“I ended up falling in love with computer science because it’s a way for me to create the tangible from the intangible and use that to actually help people as well.”
Pioneer scholar Kynnedy, from Cleveland, Ohio, has seen problems as opportunities begging for creative solutions since she was a child. She called herself “The Inventress,” and would invent little gadgets like pulley systems to make her chores more efficient and easier. After her Pioneer Research Program, Kynnedy is now thinking of how to become a “Digital Inventress,” using such new technologies as artificial intelligence, virtual reality, and enhanced human intelligence to find solutions to social problems as seemingly intractable as race relations.
Kynnedy’s Pioneer Research Program could have taken a number of different directions. She applied in the fields of psychology, music, and science, technology, and society, as well as computer science. As it turned out, her research concentration in the area of predictive data analytics was so useful to her goals for the future that she enrolled in a second Pioneer Research Program in digital mapping, “a sort of combination of computer science and more social science type research,” the spring of her senior year. In the fall, she will be continuing her studies in computer science at Columbia.

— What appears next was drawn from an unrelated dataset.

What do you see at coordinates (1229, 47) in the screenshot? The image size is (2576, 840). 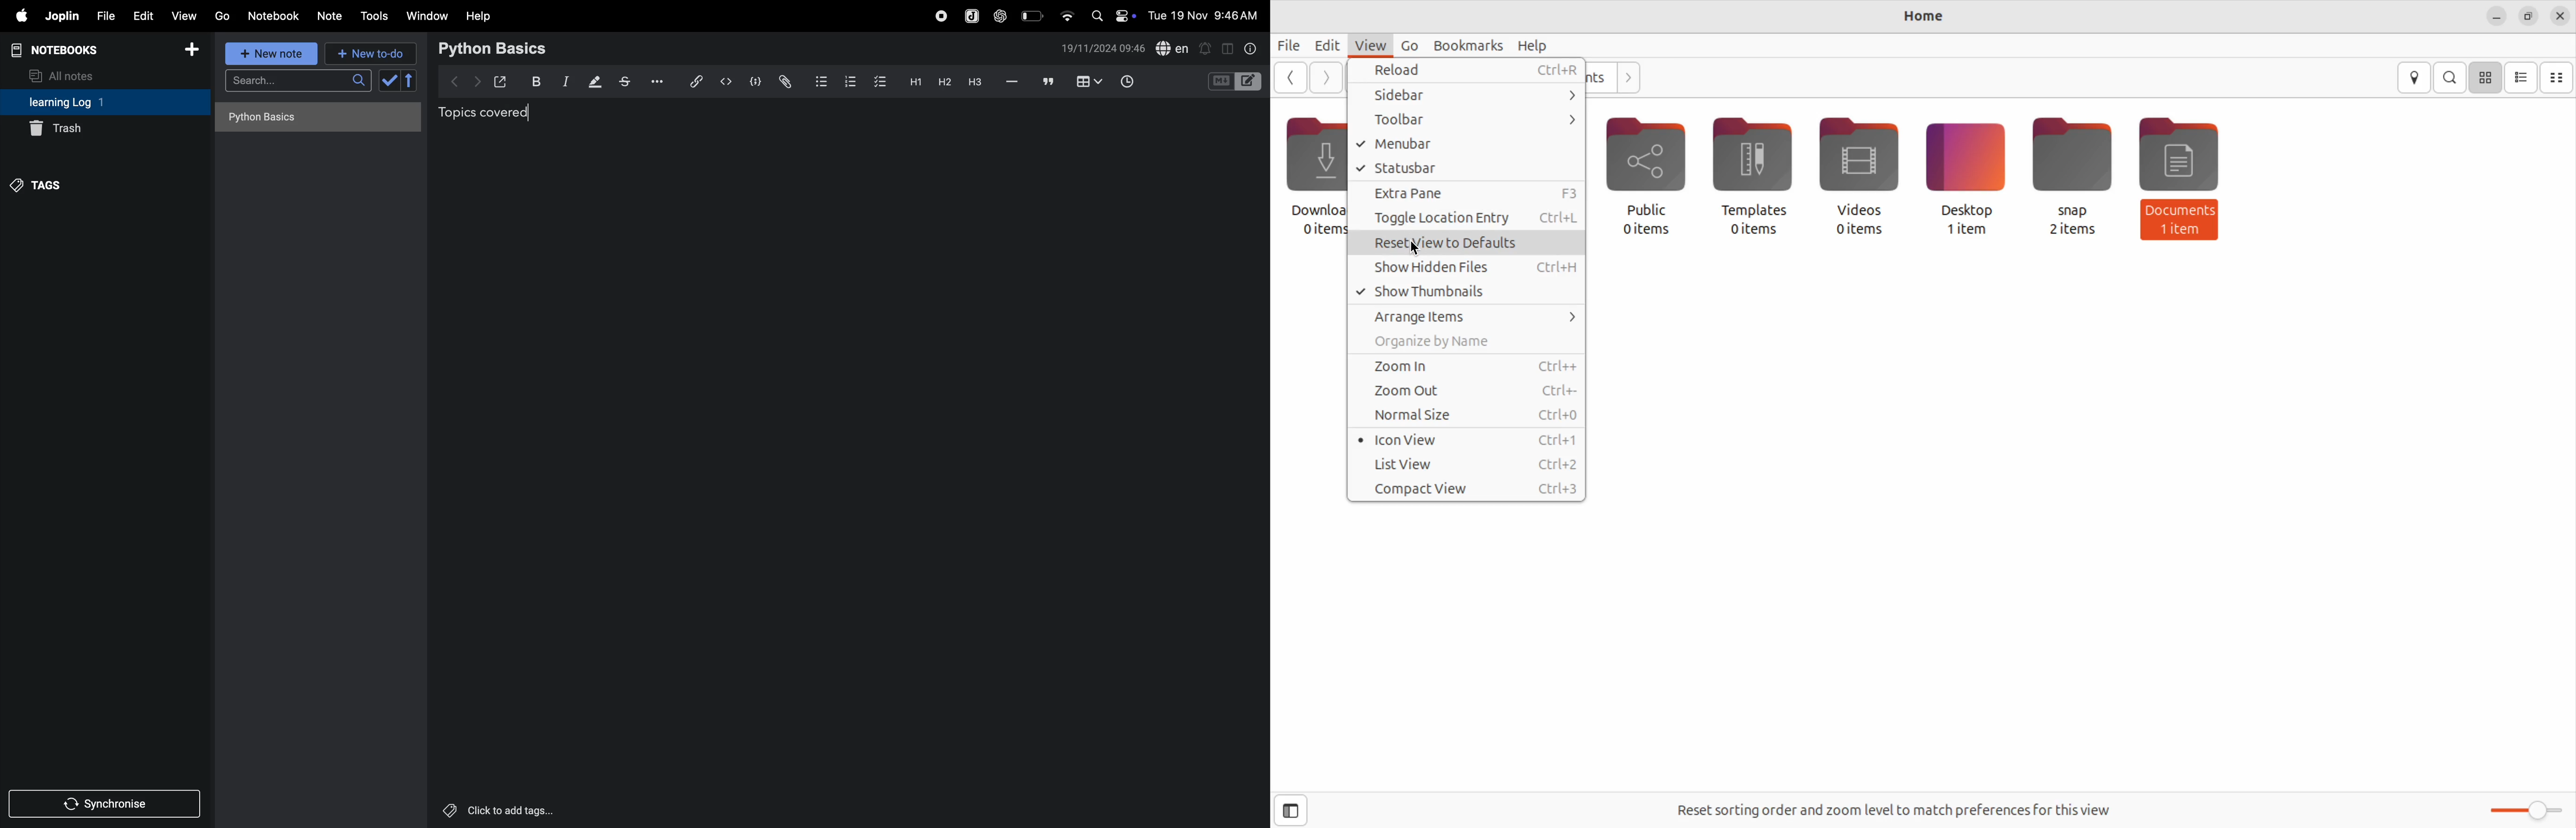 I see `toggle editor layout` at bounding box center [1229, 47].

Kynnedy’s commitment to meeting challenges creatively helped make her Pioneer Research Program a success. She attended a high school where she wasn’t able to take a computer science course until her senior year, after her first Pioneer program, so when she joined her cohort of more experienced peers, she had only studied computer science on her own. She discovered she was not as proficient as she needed to be in the various computer languages that were being used, and found a creative solution to this problem by learning a new language that worked well for her and was useful for the work she was doing. That work involved testing various algorithms on the same data sets to see which worked better, and Kynnedy found that one of her algorithms was particularly useful on relatively small data sets, and concluded her paper with valuable recommendations for future study.

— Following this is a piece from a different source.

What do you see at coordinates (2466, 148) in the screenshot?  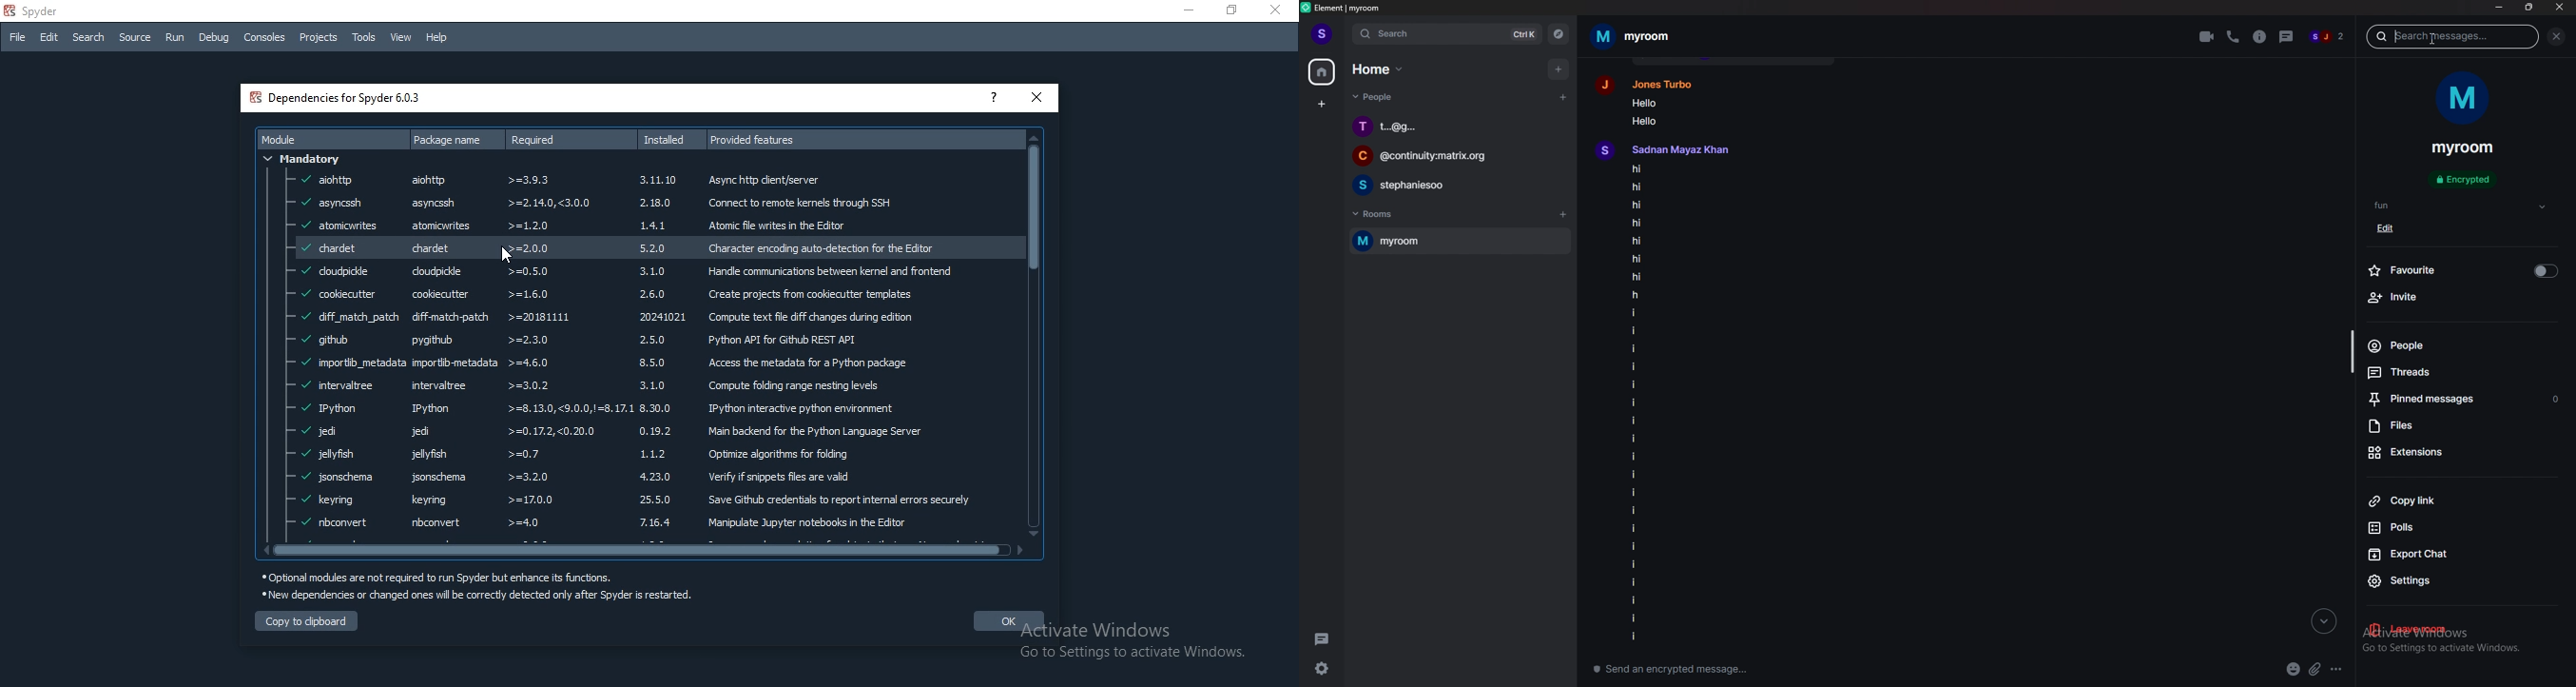 I see `room name` at bounding box center [2466, 148].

This combination of learning an entirely new language and doing research that she detailed in a useful, technical 30-page paper was a turning point for Kynnedy. “Pioneer taught me not to doubt myself, that I am actually able to do this work at a high level,” she says. Her research also confirmed Kynnedy’s commitment to working on social issues. Data analytics is used in all kinds of e-commerce, but one of the most intriguing articles Kynnedy read had to do with doctors using augmented reality glasses with artificial intelligence to help them perform knee replacement surgeries. Kynnedy would like to experiment with augmented human intelligence to solve even more problems. She plans to do her undergraduate work in computer science and get a Ph.D. in human/computer interaction and artificial intelligence, so she can create her own software company that explores ways to augment human intelligence to solve social problems such as racially charged police interactions. Kynnedy plans to continue being The Inventress—and also to continue to enjoy being an accomplished violinist.